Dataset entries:
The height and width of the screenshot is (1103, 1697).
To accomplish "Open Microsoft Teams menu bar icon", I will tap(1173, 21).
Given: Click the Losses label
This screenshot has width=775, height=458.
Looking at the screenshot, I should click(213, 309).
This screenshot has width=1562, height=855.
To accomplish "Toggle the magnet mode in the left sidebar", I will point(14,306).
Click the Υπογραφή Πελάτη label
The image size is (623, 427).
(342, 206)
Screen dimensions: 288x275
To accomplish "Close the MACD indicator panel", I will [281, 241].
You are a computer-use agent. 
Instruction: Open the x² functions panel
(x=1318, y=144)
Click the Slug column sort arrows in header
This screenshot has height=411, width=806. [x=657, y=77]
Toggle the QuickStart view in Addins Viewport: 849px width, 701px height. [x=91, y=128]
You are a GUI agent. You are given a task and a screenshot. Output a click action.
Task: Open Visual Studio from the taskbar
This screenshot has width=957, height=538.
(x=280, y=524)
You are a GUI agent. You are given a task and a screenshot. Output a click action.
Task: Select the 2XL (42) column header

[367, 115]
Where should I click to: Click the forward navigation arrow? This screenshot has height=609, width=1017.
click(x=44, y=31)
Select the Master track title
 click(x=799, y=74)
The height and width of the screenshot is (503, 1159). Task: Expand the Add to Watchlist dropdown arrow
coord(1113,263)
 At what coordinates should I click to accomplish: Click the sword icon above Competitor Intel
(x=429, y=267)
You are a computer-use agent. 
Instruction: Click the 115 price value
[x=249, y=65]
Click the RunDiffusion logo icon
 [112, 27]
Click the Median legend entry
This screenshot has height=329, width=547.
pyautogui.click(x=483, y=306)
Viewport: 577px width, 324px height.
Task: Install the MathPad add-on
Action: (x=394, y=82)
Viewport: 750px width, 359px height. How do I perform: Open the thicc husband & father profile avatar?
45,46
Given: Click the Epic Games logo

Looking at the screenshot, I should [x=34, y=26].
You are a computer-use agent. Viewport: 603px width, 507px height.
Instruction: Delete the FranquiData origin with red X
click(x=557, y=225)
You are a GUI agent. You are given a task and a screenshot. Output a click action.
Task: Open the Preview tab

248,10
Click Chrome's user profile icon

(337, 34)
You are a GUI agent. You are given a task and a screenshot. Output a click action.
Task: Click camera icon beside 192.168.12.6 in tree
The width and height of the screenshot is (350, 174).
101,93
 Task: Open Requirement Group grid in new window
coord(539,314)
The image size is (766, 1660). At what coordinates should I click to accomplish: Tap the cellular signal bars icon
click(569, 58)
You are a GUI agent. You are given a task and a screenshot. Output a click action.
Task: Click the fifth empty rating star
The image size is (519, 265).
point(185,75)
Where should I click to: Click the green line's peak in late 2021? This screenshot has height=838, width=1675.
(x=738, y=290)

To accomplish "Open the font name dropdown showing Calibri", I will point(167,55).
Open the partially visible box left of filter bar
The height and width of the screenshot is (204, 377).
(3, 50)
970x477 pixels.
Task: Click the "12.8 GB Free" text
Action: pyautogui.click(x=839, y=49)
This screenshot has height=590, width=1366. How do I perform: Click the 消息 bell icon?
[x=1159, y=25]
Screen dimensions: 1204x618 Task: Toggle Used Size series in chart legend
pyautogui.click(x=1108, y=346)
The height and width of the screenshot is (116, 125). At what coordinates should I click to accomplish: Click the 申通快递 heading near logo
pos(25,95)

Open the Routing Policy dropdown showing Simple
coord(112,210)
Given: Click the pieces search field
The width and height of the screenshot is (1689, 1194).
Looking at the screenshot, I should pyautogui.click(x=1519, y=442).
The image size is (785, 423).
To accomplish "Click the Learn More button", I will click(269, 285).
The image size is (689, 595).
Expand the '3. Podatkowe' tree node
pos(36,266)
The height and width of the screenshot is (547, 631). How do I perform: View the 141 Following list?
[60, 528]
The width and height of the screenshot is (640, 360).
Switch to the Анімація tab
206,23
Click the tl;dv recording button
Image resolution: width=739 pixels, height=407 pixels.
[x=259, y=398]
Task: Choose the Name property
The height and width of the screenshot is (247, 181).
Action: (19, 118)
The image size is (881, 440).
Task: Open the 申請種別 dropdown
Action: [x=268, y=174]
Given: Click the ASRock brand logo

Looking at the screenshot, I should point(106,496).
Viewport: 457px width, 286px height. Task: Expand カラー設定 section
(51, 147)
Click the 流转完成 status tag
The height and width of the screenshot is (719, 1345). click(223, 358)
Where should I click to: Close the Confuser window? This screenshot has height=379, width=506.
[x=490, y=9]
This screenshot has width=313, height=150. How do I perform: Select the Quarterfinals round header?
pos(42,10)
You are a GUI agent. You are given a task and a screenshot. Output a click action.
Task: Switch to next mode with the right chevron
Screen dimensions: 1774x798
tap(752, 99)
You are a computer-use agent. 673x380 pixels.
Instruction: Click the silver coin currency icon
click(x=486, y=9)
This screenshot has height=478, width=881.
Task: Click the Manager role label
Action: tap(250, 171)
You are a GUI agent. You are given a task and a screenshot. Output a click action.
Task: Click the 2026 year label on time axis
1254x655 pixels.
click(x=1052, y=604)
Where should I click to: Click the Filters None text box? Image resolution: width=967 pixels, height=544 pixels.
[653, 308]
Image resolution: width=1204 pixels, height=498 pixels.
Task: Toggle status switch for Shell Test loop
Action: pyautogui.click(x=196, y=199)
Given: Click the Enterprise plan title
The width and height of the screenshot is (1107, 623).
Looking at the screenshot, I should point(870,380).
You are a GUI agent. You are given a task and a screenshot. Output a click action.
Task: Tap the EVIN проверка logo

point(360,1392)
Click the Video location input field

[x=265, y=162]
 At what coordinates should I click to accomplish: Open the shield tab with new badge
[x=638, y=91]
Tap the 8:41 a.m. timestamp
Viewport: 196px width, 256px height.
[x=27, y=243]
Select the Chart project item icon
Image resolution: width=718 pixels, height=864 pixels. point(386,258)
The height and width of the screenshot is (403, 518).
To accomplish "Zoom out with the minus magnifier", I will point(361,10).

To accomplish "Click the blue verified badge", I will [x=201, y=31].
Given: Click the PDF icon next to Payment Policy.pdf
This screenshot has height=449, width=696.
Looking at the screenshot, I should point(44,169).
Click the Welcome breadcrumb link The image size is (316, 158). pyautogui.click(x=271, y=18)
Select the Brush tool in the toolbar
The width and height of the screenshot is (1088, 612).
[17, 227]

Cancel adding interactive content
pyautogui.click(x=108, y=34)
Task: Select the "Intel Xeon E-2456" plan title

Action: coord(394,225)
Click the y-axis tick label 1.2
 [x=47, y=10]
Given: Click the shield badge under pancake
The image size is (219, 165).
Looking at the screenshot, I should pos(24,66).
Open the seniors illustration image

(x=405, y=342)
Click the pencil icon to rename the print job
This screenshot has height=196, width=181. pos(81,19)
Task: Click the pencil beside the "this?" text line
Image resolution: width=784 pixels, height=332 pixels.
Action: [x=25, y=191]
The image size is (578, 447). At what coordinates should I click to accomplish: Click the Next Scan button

_Work to do_
Extract each line of the items above that contains the word "Close".

_Response to this task_
To accomplish "Close the MACD indicator panel", I will [281, 241].
Where should I click to: Close the Confuser window? This screenshot has height=379, width=506.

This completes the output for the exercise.